Damit Haltung wirkt, muss Handeln folgen. Engagement gehört auf die Führungsebene („tone from the top" / CEO Activism) ebenso wie in die Belegschaft („employee activism") und sollte die passenden Bereiche mobilisieren – von Strategie und Kommunikation über Public Affairs bis zu Aufsichts- und Betriebsrat. Dabei liegt eine unterschätzte Stärke der Unternehmen: In einer Zeit schwindenden Institutionenvertrauens gehören sie zu den wenigen Orten, denen Menschen noch vertrauen – und an denen ganz unterschiedliche Hintergründe tatsächlich aufeinandertreffen. Genau hier können Unternehmen Menschen ins Gespräch bringen, die sonst kaum in den Diskurs miteinander treten. So wird das Unternehmen zum Ort des Lernens, denn die beste Art des Lernens ist der Perspektivwechsel, wie einer der Panelteilnehmer unterstrich. Kommunikatoren, hieß es in einer der produktiven Kontroversen des Tages, sind dabei längst politisch und müssen dies angesichts der aktuellen Position auch zunehmend sein.
Was das praktisch bedeutet, machte das zweite Panel deutlich. Ein erster Schritt ist getan: Aufrufe und Kampagnen zu Europa- und Bundestagswahl, ganzseitige Anzeigen mit Logowänden. So begrüßenswert diese „Form der Allianzen" ist – sie bleibt zu oberflächlich und zu kurzfristig. Dauerhaft ergibt es keinen Sinn, dass Unternehmen sich hinter fremden Logos verstecken. Es braucht einen zweiten Schritt: die Verstetigung des Engagements, von der Haltung zur Handlung. In einem „Political Branding"-Prozess entwickeln Unternehmen ein politisches Leitbild, das zu ihren Stärken und Ressourcen passt, und füllen es dauerhaft mit belastbaren Formaten – Demokratie- und Debatten-Workshops, politischer Bildung, öffentlichen Statements, Beiträgen zur Daseinsvorsorge.
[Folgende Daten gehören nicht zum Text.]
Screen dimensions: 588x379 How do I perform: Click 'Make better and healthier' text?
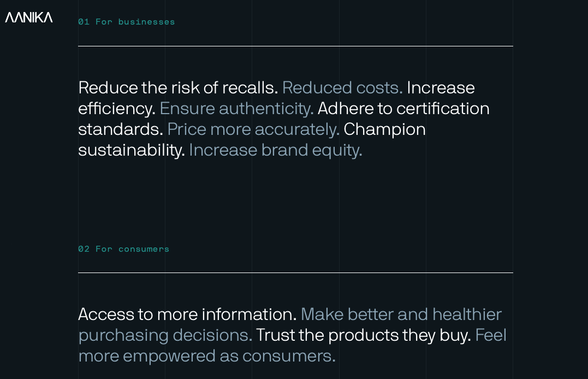(x=401, y=315)
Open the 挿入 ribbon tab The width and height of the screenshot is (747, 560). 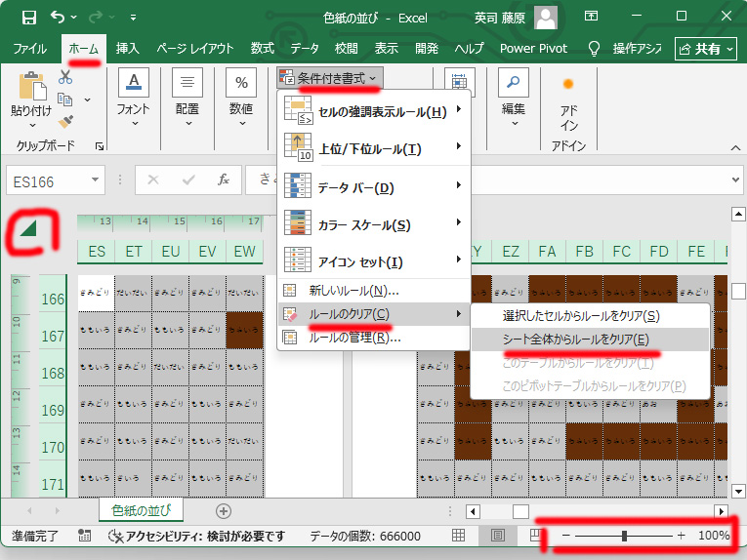pos(128,48)
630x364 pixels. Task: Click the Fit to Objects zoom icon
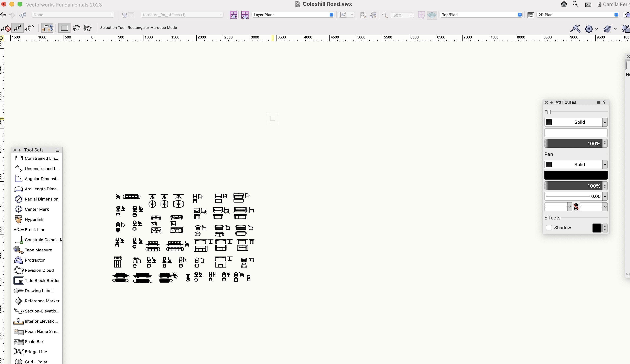pos(373,15)
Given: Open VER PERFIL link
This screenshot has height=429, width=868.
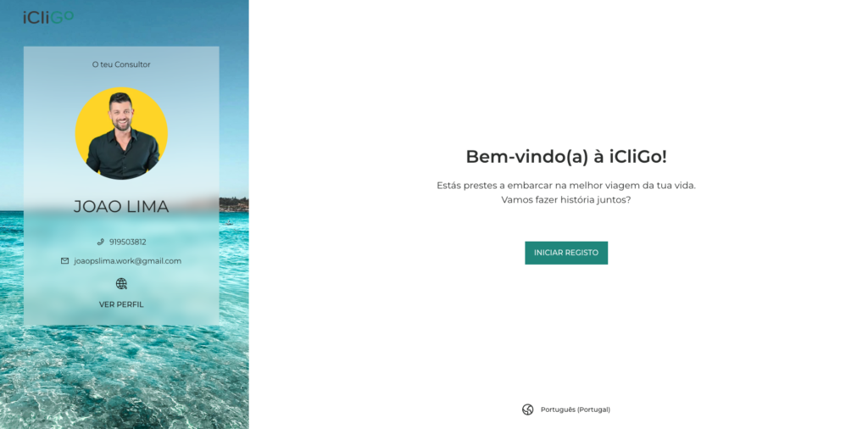Looking at the screenshot, I should tap(121, 304).

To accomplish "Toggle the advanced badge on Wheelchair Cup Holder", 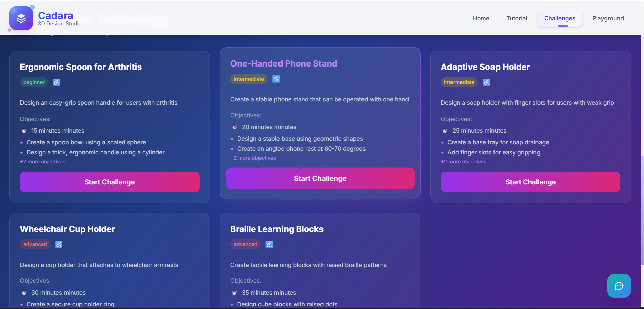I will [35, 244].

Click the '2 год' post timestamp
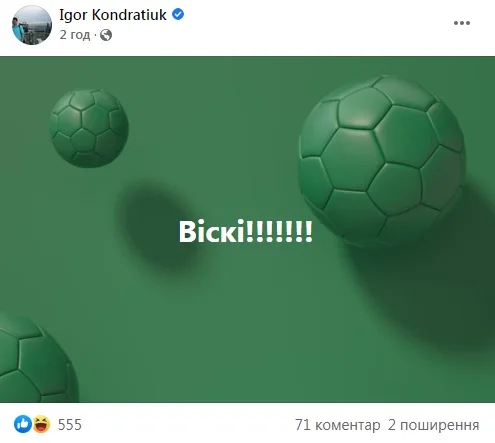click(75, 35)
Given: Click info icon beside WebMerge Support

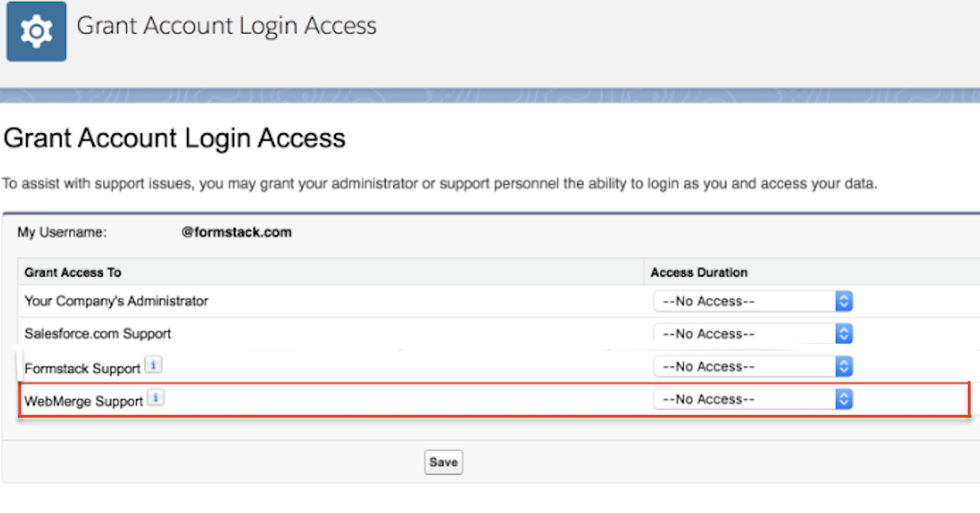Looking at the screenshot, I should (157, 397).

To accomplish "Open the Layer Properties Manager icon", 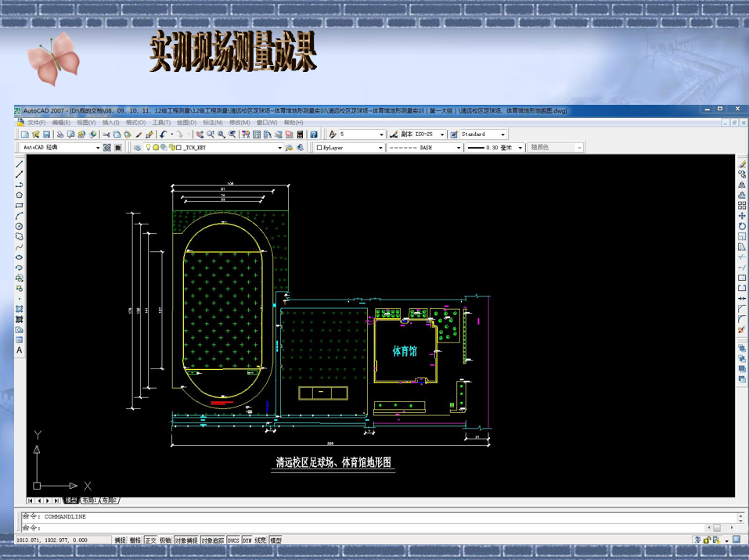I will point(138,147).
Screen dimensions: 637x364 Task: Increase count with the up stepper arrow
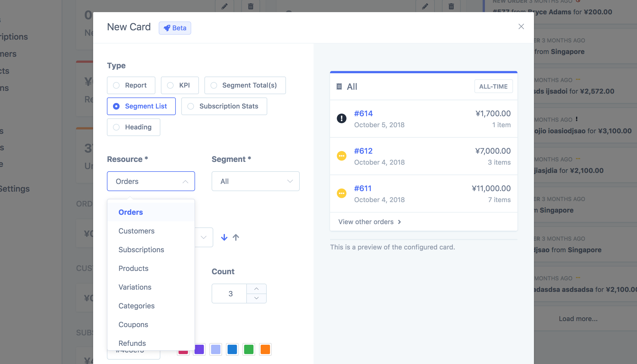coord(256,289)
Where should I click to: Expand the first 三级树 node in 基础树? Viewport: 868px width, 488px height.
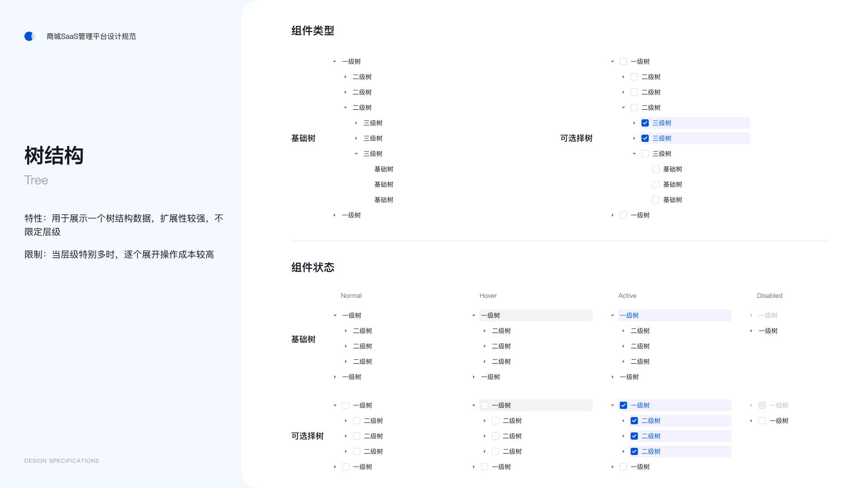[355, 123]
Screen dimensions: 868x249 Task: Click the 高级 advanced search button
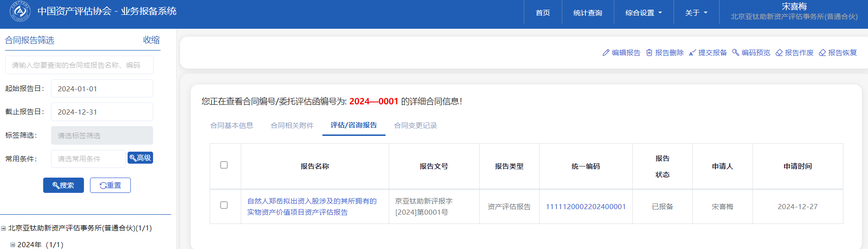(140, 158)
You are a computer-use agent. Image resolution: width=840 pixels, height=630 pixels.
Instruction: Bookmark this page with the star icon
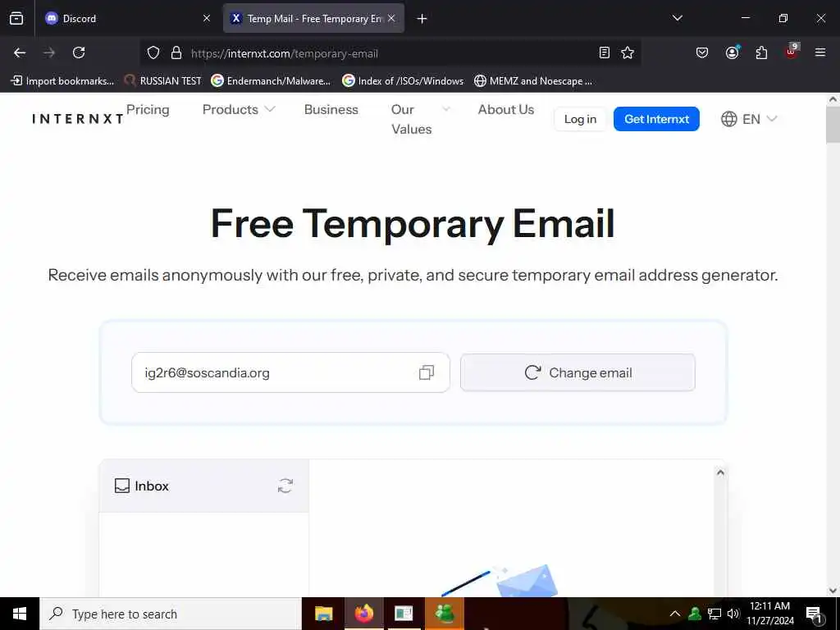tap(628, 53)
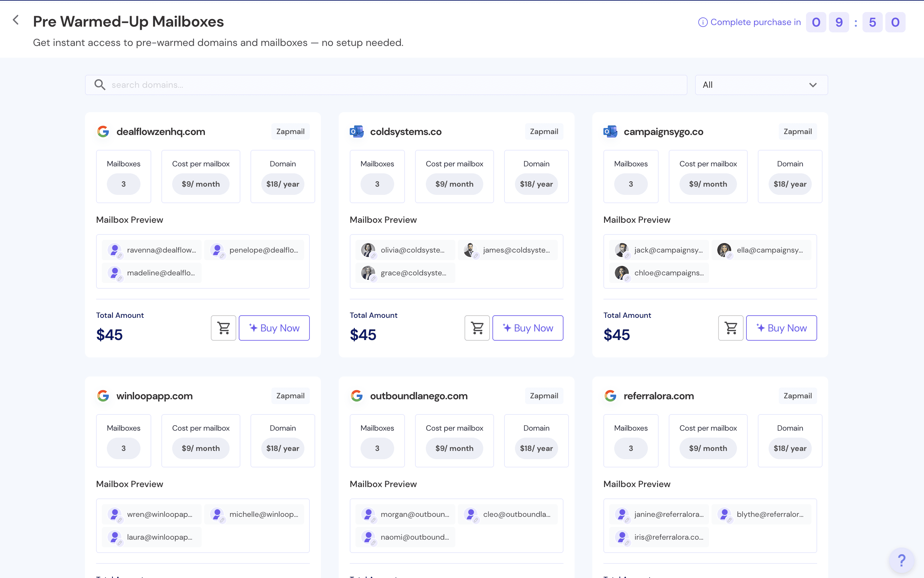Click Buy Now for coldsystems.co
Screen dimensions: 924x578
coord(527,328)
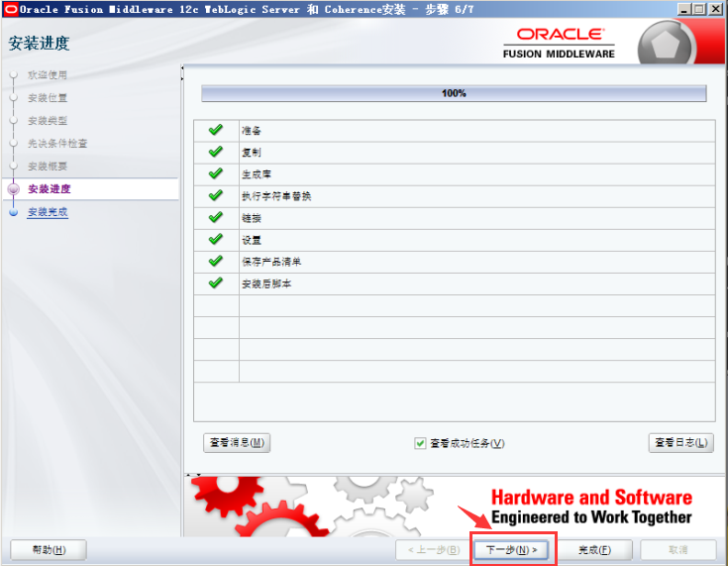
Task: Maximize the installer window
Action: tap(699, 9)
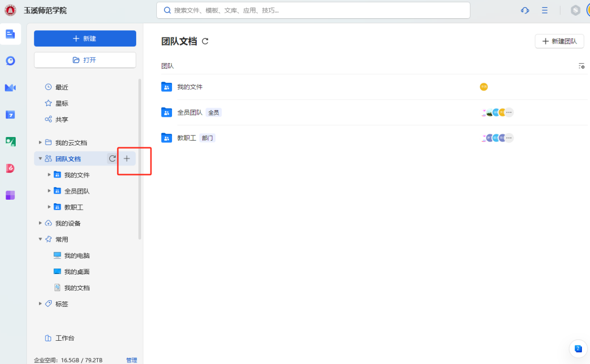Expand the 我的云文档 tree node

pyautogui.click(x=40, y=143)
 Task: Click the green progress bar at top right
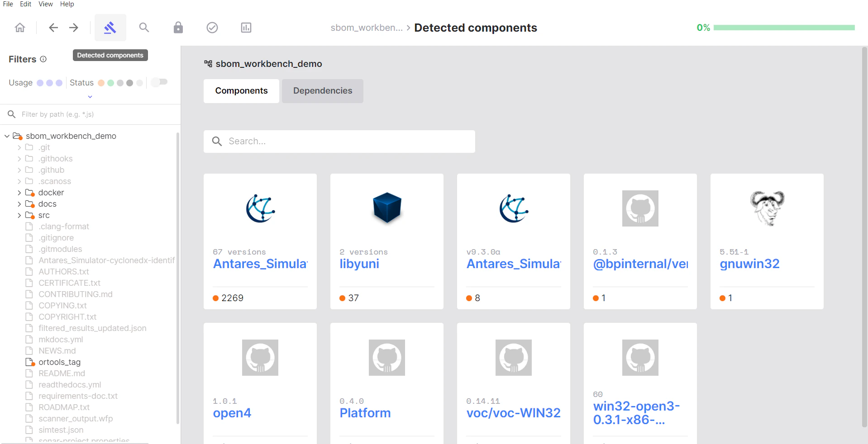tap(784, 28)
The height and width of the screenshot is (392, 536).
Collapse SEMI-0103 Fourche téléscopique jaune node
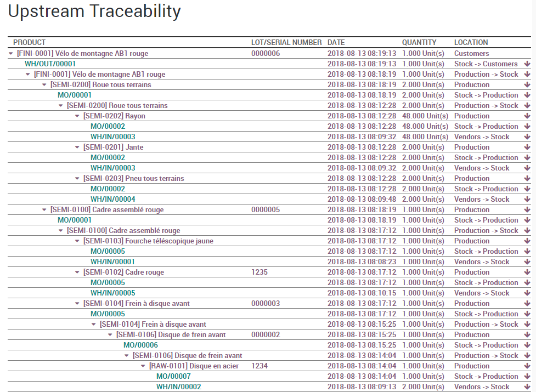click(x=77, y=241)
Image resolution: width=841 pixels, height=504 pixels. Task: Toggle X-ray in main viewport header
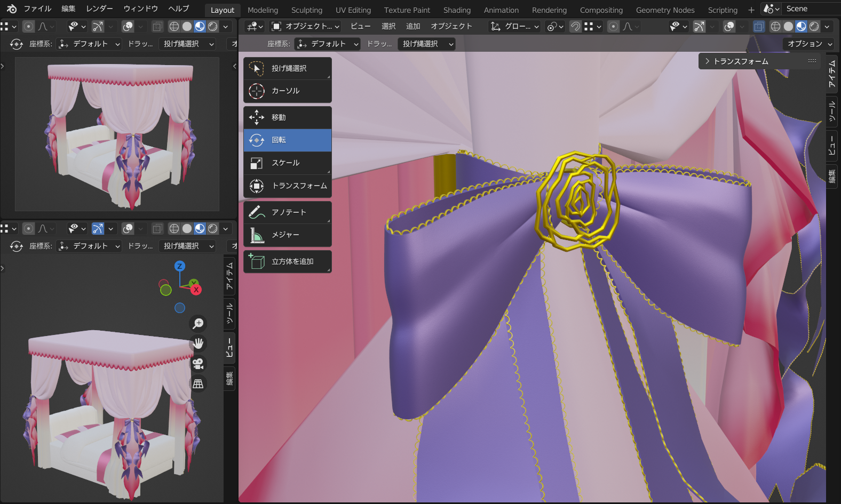758,26
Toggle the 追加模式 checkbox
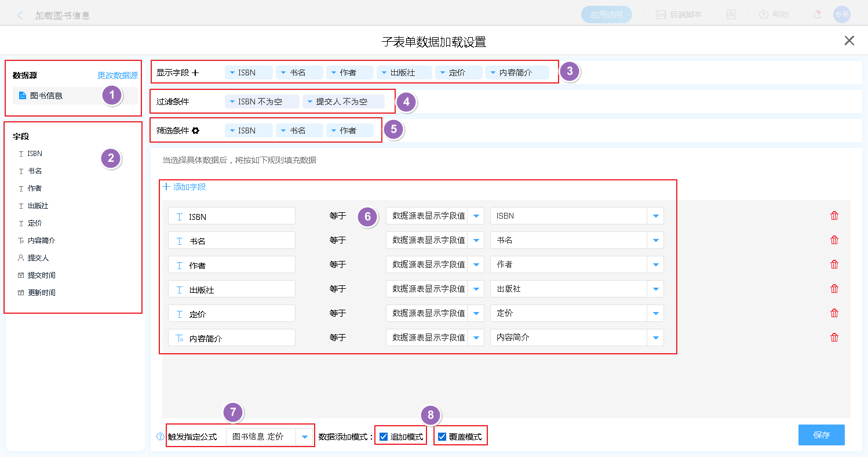This screenshot has height=457, width=868. tap(384, 437)
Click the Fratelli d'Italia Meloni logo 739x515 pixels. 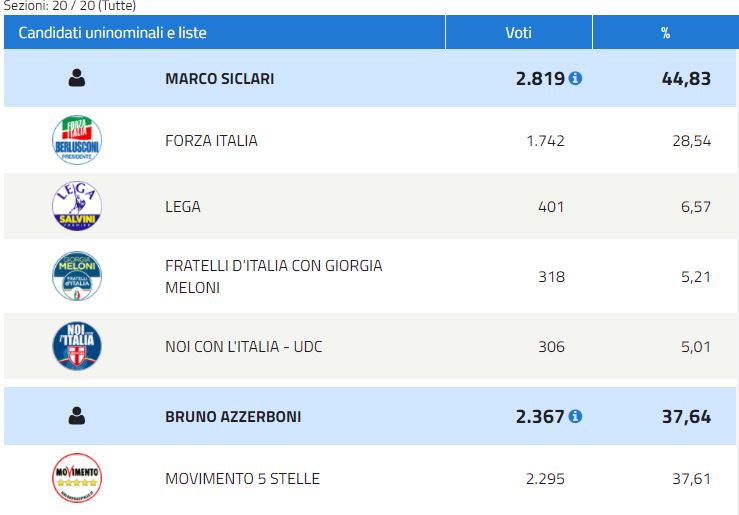tap(77, 276)
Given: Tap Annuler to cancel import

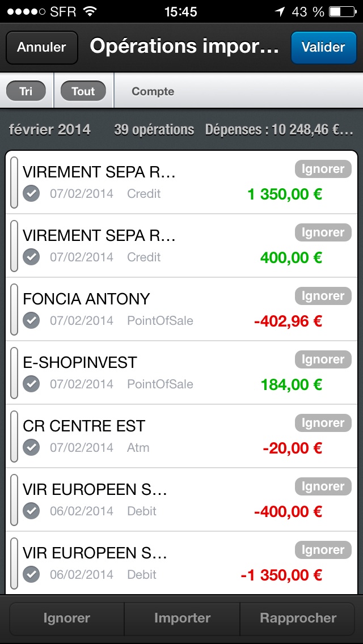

Entscheidend ist, der Ankündigung Taten folgen zu lassen: „walk the talk".
Den Abschluss bildete – dem Geist des Hauses entsprechend – die europäische Dimension. Wie lassen sich europäische Politik und die Interessen der Unternehmen zusammendenken? Gerade multilaterale Zusammenarbeit hält Bündnisse wie die NATO zusammen; Europa muss sich auf Augenhöhe behaupten, „ohne weitere Brücken einzureißen". Die eigentliche Kunst liegt darin, Werte zu zeigen, „ohne jemanden in die Ecke zu drängen". Für die demokratische Selbstbehauptung Europas – unser „Schicksalsprojekt" – braucht es Unternehmen, die CPR nicht nur verstehen, sondern täglich leben.
Der Tag war wieder ein echter Mutmacher: ernsthafte und leidenschaftliche Beiträge, getragen von einem durchweg konstruktiven Geist. Die zentralen CPR-Erfolgsfaktoren haben wir in einer Folie zusammengefasst. Eines wurde besonders deutlich: Die Demokratie verteidigt sich nicht von selbst – und Unternehmen gehören zu ihren am meisten unterschätzten Verbündeten. Es ist Zeit, dass sie diese Rolle annehmen.
Unser herzlicher Dank gilt allen Panelisten und Teilnehmern für ihre klugen Beiträge, der Europäischen Akademie Berlin für ihre Gastfreundschaft sowie den Sponsoren Deloitte und der Gemeinnützigen Hertie-Stiftung für ihre Unterstützung!